Tout autour de l’empereur, les paladins allaient par groupes, tenant le mors serré à leurs coursiers fougueux ; et tandis qu’ils caracolaient et soulevaient les coudes, leurs écus plaqués de lames d’argent montaient et s’abaissaient comme des branchies. L’armée en marche ressemblait à un long poisson tout couvert d’écailles : à une anguille.

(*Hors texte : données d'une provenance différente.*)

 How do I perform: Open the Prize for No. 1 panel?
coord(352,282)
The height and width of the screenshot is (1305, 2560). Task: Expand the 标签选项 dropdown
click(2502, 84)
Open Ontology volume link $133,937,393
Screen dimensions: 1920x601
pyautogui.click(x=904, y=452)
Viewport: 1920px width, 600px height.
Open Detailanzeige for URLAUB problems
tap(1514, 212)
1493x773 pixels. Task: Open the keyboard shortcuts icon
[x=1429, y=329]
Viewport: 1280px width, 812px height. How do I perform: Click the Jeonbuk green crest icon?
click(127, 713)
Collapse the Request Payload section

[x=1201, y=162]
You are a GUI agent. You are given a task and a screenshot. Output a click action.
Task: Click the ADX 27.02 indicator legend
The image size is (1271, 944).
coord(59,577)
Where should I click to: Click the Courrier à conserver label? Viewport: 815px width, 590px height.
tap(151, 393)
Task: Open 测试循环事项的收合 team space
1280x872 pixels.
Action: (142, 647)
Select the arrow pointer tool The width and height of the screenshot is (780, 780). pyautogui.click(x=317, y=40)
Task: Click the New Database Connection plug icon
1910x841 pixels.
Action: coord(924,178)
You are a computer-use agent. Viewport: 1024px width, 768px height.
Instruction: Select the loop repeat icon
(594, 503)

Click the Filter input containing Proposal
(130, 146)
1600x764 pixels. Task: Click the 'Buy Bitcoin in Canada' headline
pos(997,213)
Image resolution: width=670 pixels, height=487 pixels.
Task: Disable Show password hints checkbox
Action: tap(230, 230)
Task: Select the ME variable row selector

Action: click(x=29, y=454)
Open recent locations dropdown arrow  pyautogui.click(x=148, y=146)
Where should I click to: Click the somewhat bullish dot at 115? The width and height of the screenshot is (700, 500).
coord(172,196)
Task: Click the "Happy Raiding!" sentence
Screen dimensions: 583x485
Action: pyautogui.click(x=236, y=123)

Étrange armée, magnifique roman.
Un roman complexe, où nous suivons la destinée de plusieurs personnages attachants. Ils sont à la recherche de la justification de leur existence. Évidemment, elle ne se trouve pas dans l’armée de Charlemagne, même si ce collectif (comme on dit) maintient entre ses membres des liens à la fois inutiles et vitaux. Faire la guerre n’a aucun sens, mais le jour où l’on quitte l’armée, on risque de ne plus savoir qui on est ou de le savoir un peu trop bien. Et quelquefois on se trompe et on fait une merveilleuse découverte.
C’est d’abord un roman, un récit, une manière de raconter, un point de vue qui s’efface et qui disparaît, qui reprend le fil de la narration, qui laisse le mystère planer.
L’histoire est racontée par une femme, une moniale enfermée dans un couvent, qui détaille les histoires de guerre et de tournoi, les cavalcades des uns et des autres, elle raconte un peu sa vie en même temps que celle d’Agilulfe. Elle se trompe elle aussi, à moins qu’elle ne trompe le lecteur, à moins encore que le lecteur ne choisisse de la croire, elle, ou de croire au merveilleux. Une fois n’est pas coutume, Calvino nous campe un très beau portrait de femme, belle, rebelle, passionnée, violente, amoureuse, sensuelle, en proie à ses contradictions qu’elle n’essaie surtout pas de surmonter (tu vois, Italo, quand tu veux !).
Plus généralement, les personnages sont tous réussis, en premier lieu Agilulfe, ce chevalier plutôt désagréable, tout de devoir, mais aussi de désir, incapable de dormir ou de manger, de souffrir ou d’être fatigué, qui tape un peu sur les nerfs des collègues, qui se charge des têtes perdues et des missions difficiles, un modèle, un idéal, un fantasme pour l’ensemble de l’armée. On peut ne pas exister et avoir le sens de l’honneur et avoir bon cœur.
E. Corbould, Lord Eglinton, 1840, V&A
Même ce pauvre bout de corps indécis, moitié rat, moitié oiseau, constituait finalement quelque chose de tangible et de sûr, grâce à quoi on pouvait tournoyer dans l’air, le bec ouvert, et gober les moucherons ; tandis que lui, Agilulfe, avec tout son harmois de fer, il sentait, à chaque jointure, les rafales de vent le traverser, et jusqu’au vol des moustiques et aux rayons de lune.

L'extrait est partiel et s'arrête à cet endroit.